Streamer finder

A tool to find content creators who played games from a list.

Description

I built this tool to easily find content creators from Twitch and YouTube who could play my games.

It takes as inputs a list of games (plus the sullygnome data for those games), and returns a csv file with a row for each streamer who played any of those games on Twitch or YouTube and some statistics like the number of stream hours, average viewers, list of the games played, … It does not automatically get the emails of those content creators, that has to be done manually (or outsourced to fiverr).

Internally, it queries the YouTube API for the names of the games, saves the videos and statistics on an internal database, merges the data with Twitch data, and finally processes everything to have analytics at the channel level.

Using the tool

Download the tool and follow these steps:

Populate the keys.csv file

The keys.csv file should contain one YouTube API key per row. The current one won’t work, it’s there as an example of the format of those keys.

5 keys should be enough to get data for 10 games in one go. The tool runs through each key until it reaches the daily limit of queries and jumps through the next. If you’re in a hurry just get more keys.

Here’s how to get your keys (section “How to get an API key” near the top).

Populate the games.csv file

The games.csv contains the names of the games you want to search, one per row. You’ll generally want 5-15 games that are similar to yours. Ideally, they should also be relatively recent (so creators who played them are still relevant) and moderately successful (so they have been already covered by creators). I use gamediscover’s paid tool, but you can use free tools like steamdb.

The names should be the same as on the Twitch folder (next section), although the tool does some fuzzy matching.

The tool sometimes gets results wrong when searching for relatively common words. This is because it’s just searching those names on YouTube and sometimes gets confused. For example, when searching for the game “Shotgun King” I got many results from FPS games.

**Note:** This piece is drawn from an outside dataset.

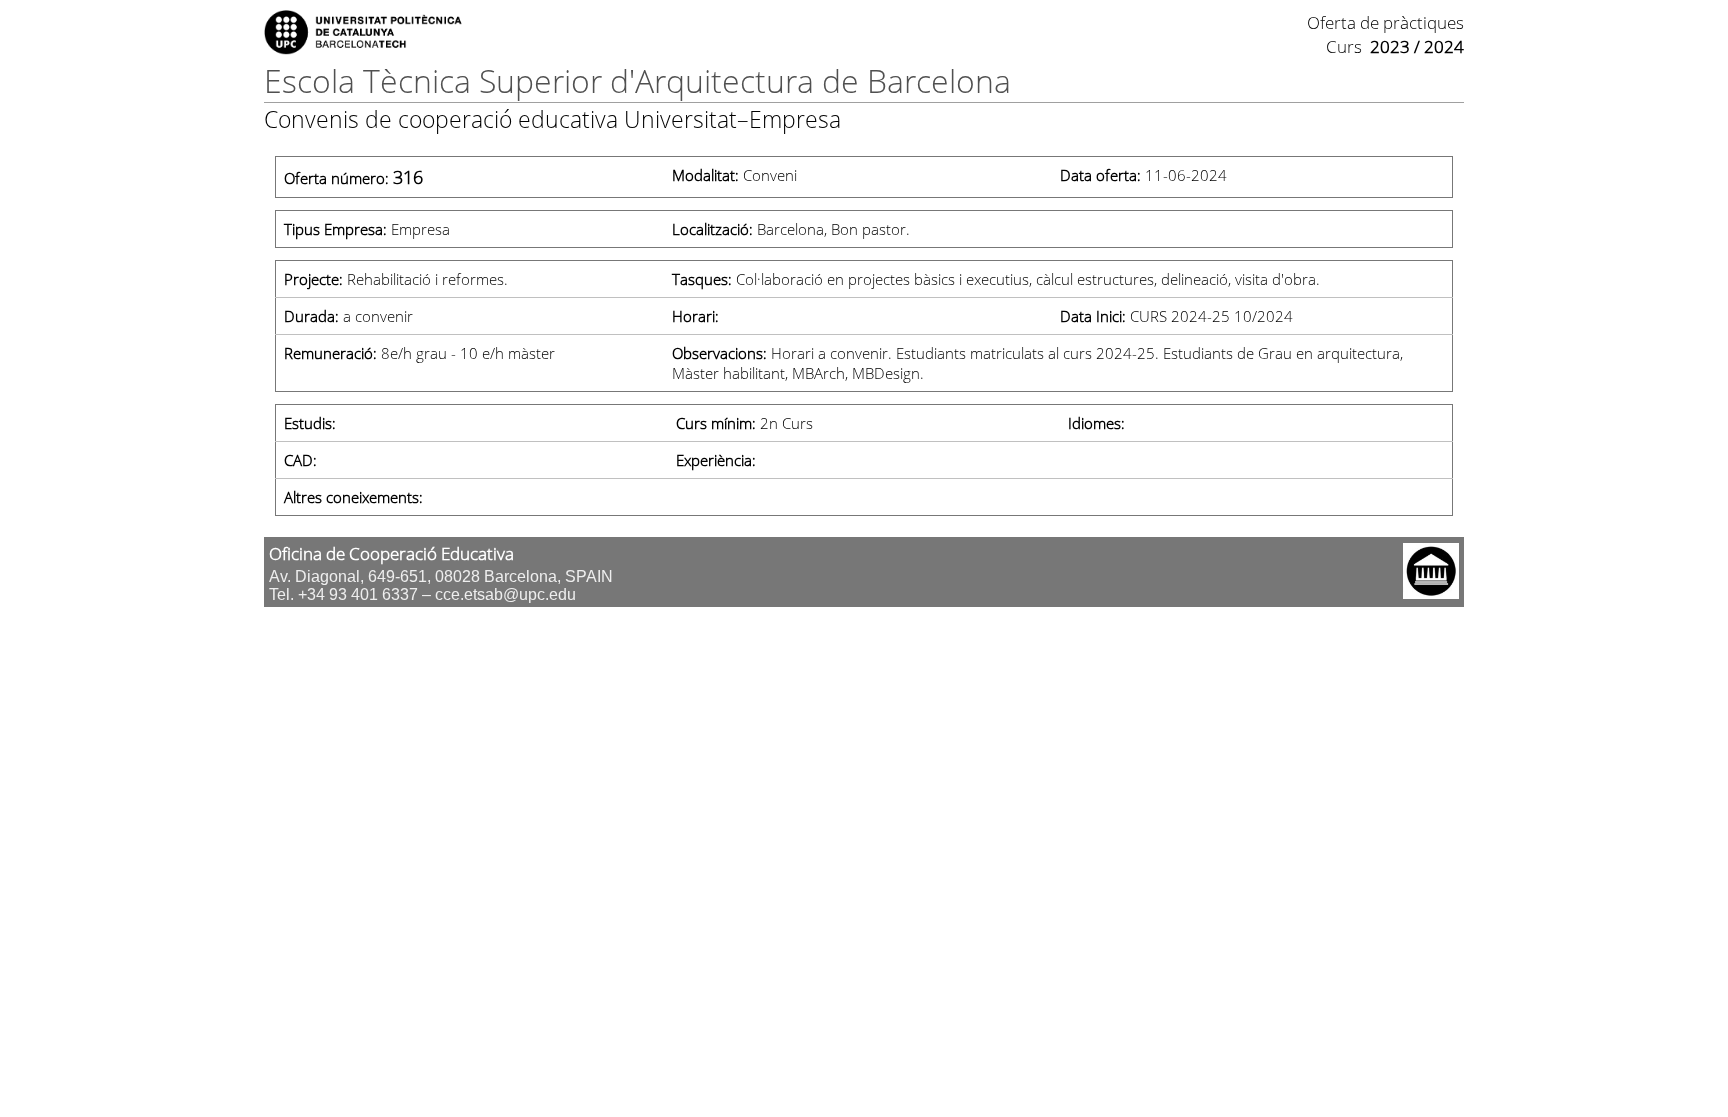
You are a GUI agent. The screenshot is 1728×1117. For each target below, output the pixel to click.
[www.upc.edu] (364, 49)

Populate the Twitch folder

If you want the output file to also have Twitch data, you should populate this folder with the sullygnome files for all the games you’re considering.

Go to sullygnome.com, type the name of the game you want on the search box (top right), click most watched, and select a period of time (I usually go for 365 days). Then click the “csv” button to download the top results. Usually, the first page will be enough, but if it’s a very popular game you can download multiple pages.

Leave those files with their default names and move them to the “twitch” folder.

If you no longer want those games to appear on the tool, you should delete their files.

Run the program

Run the “tkinter_ui.exe” file to run the program. It takes a while to start.

It should import the games file automatically.

Click the “Download YT” button to download the YT data for the games, the program will tell you whether it’s done or not. If you previously downloaded data for a game it will skip it, to fix this you should delete the app.db file (which deletes all data) or use SQLite to delete the rows concerning that game.

Finally, click the “Create File” button and a “streamer list.csv” file should appear in the same folder. You should be able to easily open that with Excel and sort and filter streamers to find which are more suitable for your game. You may encounter problems with the numeric format but those can be solved within Excel.

Once you decide your list of target streamers, you’ll have to manually collect their emails. If you put those emails on the “streamer emails.csv” file, the tool will add them to the “streamer list.csv” the next time you click the “Create file” button.

Conclusion

I’m not actively developing this tool, as my focus is on making games. I may fix some bugs, but won’t be adding any new features. By the way, the YT API misses some videos that you can easily find manually.